On cross, Salnick sought to dampen what appeared to be irrefutable and damaging evidence by claiming that spouses often shared their computer passwords (although probably not spouses who intended to kill their significant other).

Finally, I put on Detective Alex Moreno. He was the lead investigator and a mainstay of the Major Case Squad, as well as my ticket to get all the
remaining material into evidence so that it would be fresh in the jury’s mind. During roughly two and a half days of testimony, he systematically walked the jury through the entire investigation, including the video and audio elements that had taken on a secondary life of their own on the Internet. In judicial parlance, this is known as “publishing the evidence.” We worked on his testimony for hours in the days and weeks leading up to the trial. I depended on him to tell the story of the evidence—“evidence doesn’t lie”—and so I wanted to fashion that into a seamless narrative, despite its complexity and potential confusion.
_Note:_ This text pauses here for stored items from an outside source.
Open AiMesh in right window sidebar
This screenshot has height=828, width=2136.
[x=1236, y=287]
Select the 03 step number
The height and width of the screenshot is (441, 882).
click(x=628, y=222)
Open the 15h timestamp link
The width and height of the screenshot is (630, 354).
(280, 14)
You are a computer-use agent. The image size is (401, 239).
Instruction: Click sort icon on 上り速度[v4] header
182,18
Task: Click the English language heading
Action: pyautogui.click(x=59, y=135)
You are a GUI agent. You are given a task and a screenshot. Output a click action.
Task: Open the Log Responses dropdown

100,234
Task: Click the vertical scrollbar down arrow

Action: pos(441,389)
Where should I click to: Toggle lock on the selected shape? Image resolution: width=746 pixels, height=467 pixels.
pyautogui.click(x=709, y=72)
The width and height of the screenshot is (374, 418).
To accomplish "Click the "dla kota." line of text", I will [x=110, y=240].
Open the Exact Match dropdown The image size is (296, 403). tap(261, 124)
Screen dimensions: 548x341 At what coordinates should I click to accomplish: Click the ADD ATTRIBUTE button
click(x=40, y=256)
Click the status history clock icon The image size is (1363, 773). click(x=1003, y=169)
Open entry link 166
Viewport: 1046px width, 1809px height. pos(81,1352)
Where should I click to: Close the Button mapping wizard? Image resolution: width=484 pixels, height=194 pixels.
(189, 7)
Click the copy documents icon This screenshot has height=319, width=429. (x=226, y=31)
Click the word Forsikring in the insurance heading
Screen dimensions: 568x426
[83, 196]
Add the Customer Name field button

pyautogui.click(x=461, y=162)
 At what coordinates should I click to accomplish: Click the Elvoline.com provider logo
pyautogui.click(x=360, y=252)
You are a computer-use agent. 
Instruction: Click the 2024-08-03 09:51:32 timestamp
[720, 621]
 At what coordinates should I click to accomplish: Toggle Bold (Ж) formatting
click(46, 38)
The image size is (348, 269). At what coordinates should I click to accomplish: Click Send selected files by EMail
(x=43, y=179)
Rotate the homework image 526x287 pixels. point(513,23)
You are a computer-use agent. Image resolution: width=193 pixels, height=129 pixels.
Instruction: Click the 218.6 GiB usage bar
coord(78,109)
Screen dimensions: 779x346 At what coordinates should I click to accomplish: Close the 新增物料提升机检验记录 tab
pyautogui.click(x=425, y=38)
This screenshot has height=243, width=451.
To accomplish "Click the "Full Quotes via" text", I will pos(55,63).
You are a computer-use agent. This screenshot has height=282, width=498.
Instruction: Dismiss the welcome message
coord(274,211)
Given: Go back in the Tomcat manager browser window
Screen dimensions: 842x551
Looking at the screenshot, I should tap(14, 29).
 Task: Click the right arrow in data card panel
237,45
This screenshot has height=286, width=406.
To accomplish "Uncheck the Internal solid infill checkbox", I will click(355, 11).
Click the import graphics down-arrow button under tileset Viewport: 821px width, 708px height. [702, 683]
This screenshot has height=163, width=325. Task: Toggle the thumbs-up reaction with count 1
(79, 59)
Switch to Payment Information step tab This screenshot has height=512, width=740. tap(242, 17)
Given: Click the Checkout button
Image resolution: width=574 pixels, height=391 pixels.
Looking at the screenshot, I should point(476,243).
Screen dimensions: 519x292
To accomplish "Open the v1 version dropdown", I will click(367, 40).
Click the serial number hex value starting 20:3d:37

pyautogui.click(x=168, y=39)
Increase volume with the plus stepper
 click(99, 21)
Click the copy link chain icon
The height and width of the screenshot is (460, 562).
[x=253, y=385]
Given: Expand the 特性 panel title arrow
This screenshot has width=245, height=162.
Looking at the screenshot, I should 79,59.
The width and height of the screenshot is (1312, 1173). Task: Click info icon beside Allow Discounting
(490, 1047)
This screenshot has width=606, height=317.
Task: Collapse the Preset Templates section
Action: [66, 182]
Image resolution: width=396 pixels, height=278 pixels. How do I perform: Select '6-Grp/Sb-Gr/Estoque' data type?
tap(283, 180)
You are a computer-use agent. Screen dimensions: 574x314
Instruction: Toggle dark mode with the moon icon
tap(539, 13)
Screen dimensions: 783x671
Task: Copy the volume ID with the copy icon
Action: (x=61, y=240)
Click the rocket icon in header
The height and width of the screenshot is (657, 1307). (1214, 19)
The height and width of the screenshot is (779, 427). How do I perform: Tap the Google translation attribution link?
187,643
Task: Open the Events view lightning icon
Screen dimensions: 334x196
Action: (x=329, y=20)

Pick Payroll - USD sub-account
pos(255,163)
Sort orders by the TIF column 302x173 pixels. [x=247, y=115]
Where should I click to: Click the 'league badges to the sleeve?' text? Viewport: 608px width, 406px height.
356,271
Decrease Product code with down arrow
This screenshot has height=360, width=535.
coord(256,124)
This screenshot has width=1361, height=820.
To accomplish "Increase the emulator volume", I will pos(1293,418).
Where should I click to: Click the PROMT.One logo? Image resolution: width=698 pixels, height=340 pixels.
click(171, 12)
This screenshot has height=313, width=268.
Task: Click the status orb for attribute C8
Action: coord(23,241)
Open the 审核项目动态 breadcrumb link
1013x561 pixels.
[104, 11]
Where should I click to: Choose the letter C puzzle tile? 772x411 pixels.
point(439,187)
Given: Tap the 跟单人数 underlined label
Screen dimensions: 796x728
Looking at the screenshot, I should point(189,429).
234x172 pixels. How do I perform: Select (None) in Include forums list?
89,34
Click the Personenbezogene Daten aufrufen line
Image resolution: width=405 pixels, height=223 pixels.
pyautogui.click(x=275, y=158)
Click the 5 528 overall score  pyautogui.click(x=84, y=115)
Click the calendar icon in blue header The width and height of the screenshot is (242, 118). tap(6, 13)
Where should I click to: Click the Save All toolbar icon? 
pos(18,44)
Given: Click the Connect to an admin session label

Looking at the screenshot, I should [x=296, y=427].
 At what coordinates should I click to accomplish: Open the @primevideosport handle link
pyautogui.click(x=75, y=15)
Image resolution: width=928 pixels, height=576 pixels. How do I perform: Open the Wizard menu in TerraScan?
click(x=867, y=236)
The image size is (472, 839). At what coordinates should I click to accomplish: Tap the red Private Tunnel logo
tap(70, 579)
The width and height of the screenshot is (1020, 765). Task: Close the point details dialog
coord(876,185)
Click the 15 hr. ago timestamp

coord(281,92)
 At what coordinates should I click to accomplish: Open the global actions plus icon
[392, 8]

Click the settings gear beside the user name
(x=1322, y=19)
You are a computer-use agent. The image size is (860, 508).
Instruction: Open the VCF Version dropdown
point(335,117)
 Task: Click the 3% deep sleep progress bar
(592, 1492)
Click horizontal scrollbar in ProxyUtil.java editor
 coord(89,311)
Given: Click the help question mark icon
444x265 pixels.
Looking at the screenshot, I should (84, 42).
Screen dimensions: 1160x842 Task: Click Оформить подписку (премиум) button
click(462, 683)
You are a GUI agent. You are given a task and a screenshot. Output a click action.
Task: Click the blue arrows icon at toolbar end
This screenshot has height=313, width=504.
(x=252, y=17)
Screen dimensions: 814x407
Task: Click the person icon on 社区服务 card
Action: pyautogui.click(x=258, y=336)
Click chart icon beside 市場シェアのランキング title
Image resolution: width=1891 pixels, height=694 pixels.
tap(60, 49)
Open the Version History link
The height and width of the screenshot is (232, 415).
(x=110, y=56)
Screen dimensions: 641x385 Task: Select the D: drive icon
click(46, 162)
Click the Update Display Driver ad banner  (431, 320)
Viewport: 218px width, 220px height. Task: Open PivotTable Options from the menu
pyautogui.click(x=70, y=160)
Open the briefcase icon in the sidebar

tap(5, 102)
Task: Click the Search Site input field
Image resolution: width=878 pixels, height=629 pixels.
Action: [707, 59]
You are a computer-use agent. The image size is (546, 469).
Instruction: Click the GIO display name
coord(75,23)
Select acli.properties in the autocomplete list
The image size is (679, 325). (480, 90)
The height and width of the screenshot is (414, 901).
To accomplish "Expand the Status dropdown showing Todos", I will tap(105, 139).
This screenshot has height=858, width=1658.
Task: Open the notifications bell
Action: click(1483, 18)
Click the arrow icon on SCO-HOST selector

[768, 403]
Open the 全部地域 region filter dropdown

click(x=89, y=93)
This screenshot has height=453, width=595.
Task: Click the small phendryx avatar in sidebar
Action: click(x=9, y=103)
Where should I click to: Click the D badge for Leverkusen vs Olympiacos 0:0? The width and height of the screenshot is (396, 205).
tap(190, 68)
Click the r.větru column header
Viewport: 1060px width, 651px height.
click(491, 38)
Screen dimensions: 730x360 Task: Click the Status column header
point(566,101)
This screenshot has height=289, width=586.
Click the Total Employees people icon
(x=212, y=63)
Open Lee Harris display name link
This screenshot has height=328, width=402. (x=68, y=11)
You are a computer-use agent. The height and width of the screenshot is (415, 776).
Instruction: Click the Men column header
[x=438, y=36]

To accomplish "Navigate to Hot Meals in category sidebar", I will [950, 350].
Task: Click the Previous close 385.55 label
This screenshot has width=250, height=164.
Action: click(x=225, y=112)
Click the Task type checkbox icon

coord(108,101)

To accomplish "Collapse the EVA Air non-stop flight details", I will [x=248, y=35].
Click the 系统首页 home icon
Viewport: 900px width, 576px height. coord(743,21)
One part we wanted to handle carefully was the steamy texts between Dalia and Michael Stanley, which were strategic to the case and demonstrated Dalia’s character, and her apparently limitless ability to manipulate the men around her to do her bidding, no matter how ill-considered her demands. Detective Moreno didn’t want to read them into the record, and he didn’t think he could get through it in court without seriously jeopardizing his composure. A line like “you are my unicorn” comes from some part of the spirit beyond the reach of self-consciousness; it would take an actor of considerable talents to sell it. I can’t even tell you what it means with any real confidence—“you are rare, exotic, magical,” probably. But in the context of unbridled sex and proximate death, Stanley’s breathless sincerity and cloying desperation made the unintended listener more than a little queasy. Moreno opted for a flat monotone, sans inflection, but there was no way it wasn’t going to be awkward. When he was on the stand, he even tried to substitute “Laugh Out Loud” for “LOL,” and Salnick objected, forcing him to go back and read it verbatim—“L-O-L,” excruciatingly slowly. I was unprepared for just how ridiculous the whole thing sounded; I repeatedly had to look away or down at my notebook on the podium to ask my questions. It probably seemed like I was embarrassed and regretted being brought into this intimate exchange—all true—but I was also trying my best not to laugh, because I knew I wouldn’t be able to stop.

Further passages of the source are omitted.